Refugiou-se numas grutas da montanha por longo período de tempo, torturado pelo sofrimento e amor que sentia e que não davam descanso ao seu coração. A humilhação assoberbava-o alternando com estados de vergonha, consternação e derrota. No período que se seguiu, o rapaz acabou por se conformar vivendo austeramente naquele local, sobrevivendo do que plantava; após essa época, acabou mesmo por tornar-se prestável a quem passava, com muita humildade e complacência, inclusivamente tornando-se benfeitor para os mais necessitados. Havia-se transformado num eremita de longas barbas e cabelos revoltos. Novamente a fama dos seus feitos espalhou-se pelas redondezas.

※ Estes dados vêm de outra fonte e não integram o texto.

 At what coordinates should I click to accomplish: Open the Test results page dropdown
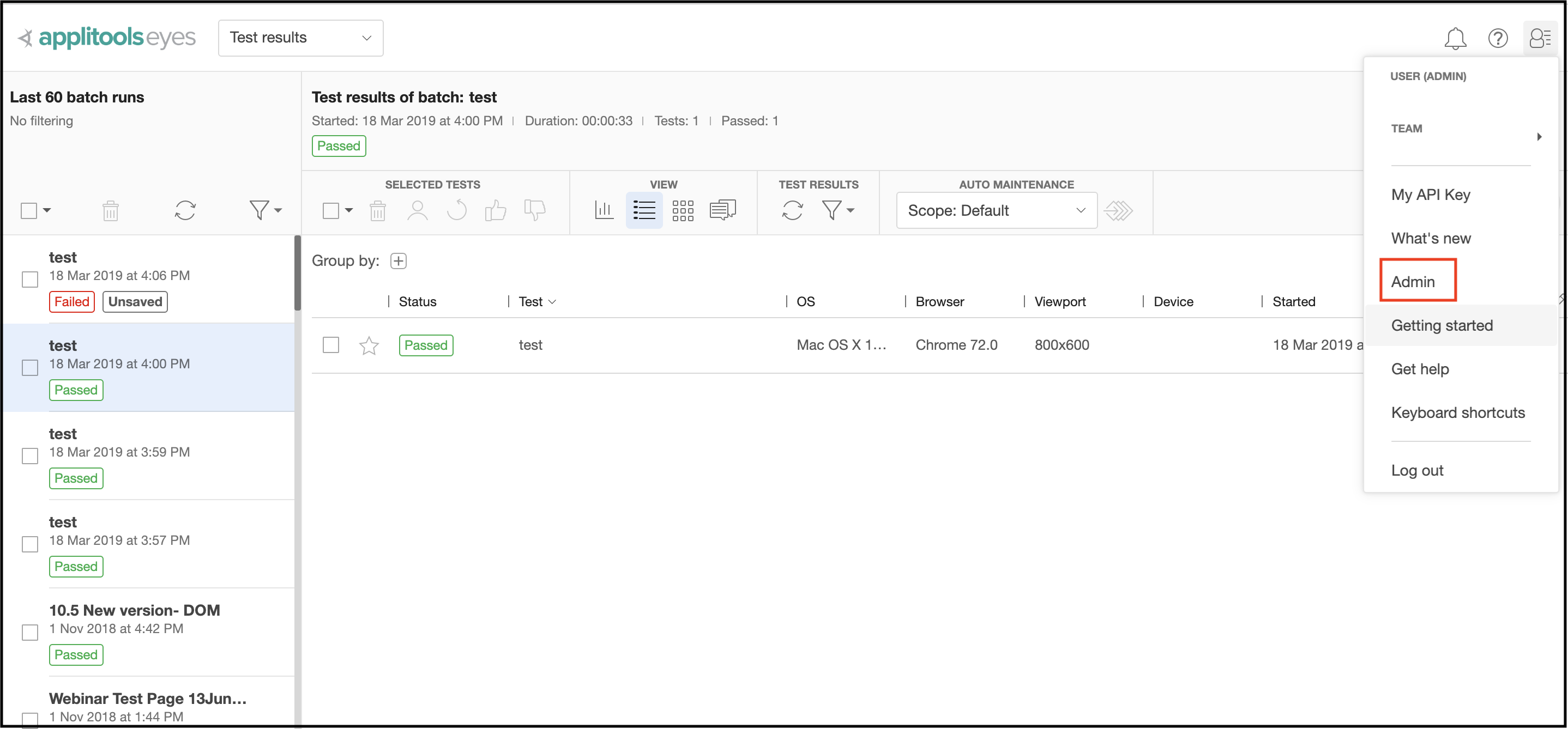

Cinco anos se volveram. Numa bela manhã ensolarada, Rafael achava-se a assar um peixe, pescado num riacho próximo, quando viu um vulto a aproximar-se. Os olhos do jovem barbudo ensombraram-se quando reconheceu a figura de Mina. Saudaram-se timidamente e ela estendeu um jarro de leite de cabra e um cesto com queijos, que ele aceitou polidamente:

 - Porque me vieste visitar? - Perguntou ele, fitando-a doce e tristemente.
Mina respondeu que tinha chegado há pouco tempo da cidade, para onde fora enviada por seus progenitores para completar a sua educação. Fora inteirada, após a sua volta, da vida ascética pela qual ele enveredara e, tocada, decidira visitá-lo.
 Congratulou-o pela sua nova forma de encarar a vida e interrogou-o se ele queria que ela lhe devolvesse a lira. Rafael olhou para o chão, resignado e abalado, respondendo que o instrumento de nada lhe servia se não podia usufruir do seu amor. Comovida, os olhos de Mina marejaram-se de lágrimas, pois sentia em seu coração a verdade e profundidade dos sentimentos de Rafael. Aproximou-se dele, abraçando-o ternamente e confessou-lhe amá-lo também, manifestando que a aparência não era o que realmente importava mas sim o interior de cada pessoa. O rosto do homem iluminou-se de felicidade e preparava-se para retribuir a declaração de amor, quando deu-se um grande clarão e do meio deste, surgiu um perfeito e musculado ser masculino.
Embasbacado o casal caiu de joelhos, fitando a bela aparência daquela atlética figura, trajado de túnica branca, cabelos castanhos cacheados e expressivos olhos da mesma cor. Era imponente e extremamente alto. Mina olhava-o estupefacta, não só pela sua magnificência, mas como também pela tamanha semelhança com a fisionomia de Rafael.
Com suavidade apresentou-se como sendo Apolo, o Deus do Sol, da Música e da Luz da verdade. Contou-lhes então a história da lira e da sua proveniência e de como ela fora parar à família de Rafael. E explicou aos pasmados jovens que a lira funcionara nas mãos de Mina porque esta provinha de uma linhagem familiar de Lisandra, que emigrara para aquele reino há algumas gerações.
Antes de partir, o deus dirigiu-se a Rafael congratulando-o pelo reconhecimento e expiação dos seus erros.
- Uma das maiores provas da índole de uma pessoa, é a capacidade que ela tem de demarcar a beleza interior da exterior e saber qual é de facto a mais importante. O que traz felicidade verdadeira é ter o coração aberto ao amor absoluto. – Dissertou sabiamente Apolo, num tom indulgente. E assim desvanecendo-se, abençoou aquele Amor que passara uma das mais duras provas de vida, devolvendo ao rapaz a bela aparência de outrora, pois esta já era o espelho fiel do novo Rafael.


E assim prosseguiram as suas vidas cultivando sempre a verdade, a compaixão e o amor incondicional.



FIM

Autoria de Florbela de Castro e Sophia B.R.